Spacciava cocaina muovendosi tra San Mauro a Mare e Cesenatico, con incontri rapidi e furtivi consumati a margine della strada. A mettere fine al giro di spaccio di un 36enne albanese sono stati gli agenti del Presidio di Polizia di Cesenatico, che lo hanno denunciato a piede libero per detenzione e spaccio di sostanze stupefacenti, oltre che per violazione del Testo Unico sull’Immigrazione.
L’indagine è scattata a seguito di segnalazioni che indicavano la presenza di un uomo solito incontrare giovani della zona per scambi sospetti. I poliziotti hanno quindi avviato appostamenti e servizi di osservazione fino a individuarlo nella zona Ponente di Cesenatico. Lì gli agenti hanno assistito all’ennesimo incontro: l’intervento immediato ha permesso di bloccare il 36enne mentre si trovava ancora a bordo della propria auto con i contanti in mano, mentre l’acquirente è riuscito a far perdere le proprie tracce.
La perquisizione personale ha portato al rinvenimento di otto involucri termosaldati contenenti circa 4 grammi di cocaina, pronti per essere ceduti.
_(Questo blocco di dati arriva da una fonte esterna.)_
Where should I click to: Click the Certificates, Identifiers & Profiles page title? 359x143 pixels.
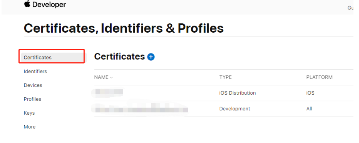pos(124,28)
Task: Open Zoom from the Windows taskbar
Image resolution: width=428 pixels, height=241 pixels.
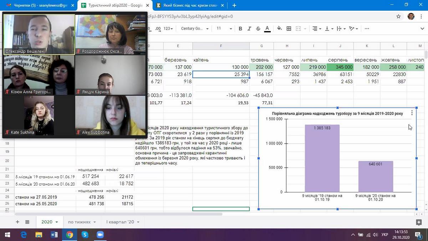Action: [x=100, y=235]
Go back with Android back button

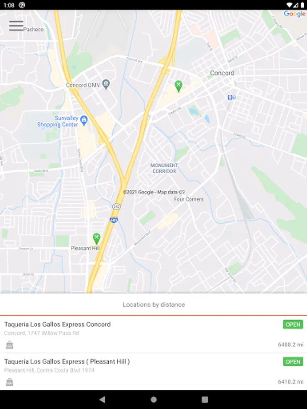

Successivamente la perquisizione si è spostata nell’abitazione di San Mauro Mare dove l’uomo era ospitato. Sebbene non sia stata trovata altra droga, i poliziotti hanno scovato oltre 5.200 euro in contanti nascosti in punti insoliti: una parte era celata dietro un quadro appeso sopra la testata del letto, mentre la restante quota si trovava all’interno del bidone della spazzatura del bagno. Una somma ingente e non giustificabile, considerato che l’uomo non risulta svolgere alcuna attività lavorativa regolare.
Denaro e droga sono stati posti sotto sequestro. I contanti, dopo la convalida, sono stati versati su un libretto postale a disposizione dell’autorità giudiziaria. Dagli accertamenti è emerso infine che il 36enne si trovava in Italia in posizione irregolare, avendo superato il limite di 90 giorni previsto per i brevi soggiorni senza presentare le necessarie dichiarazioni di presenza.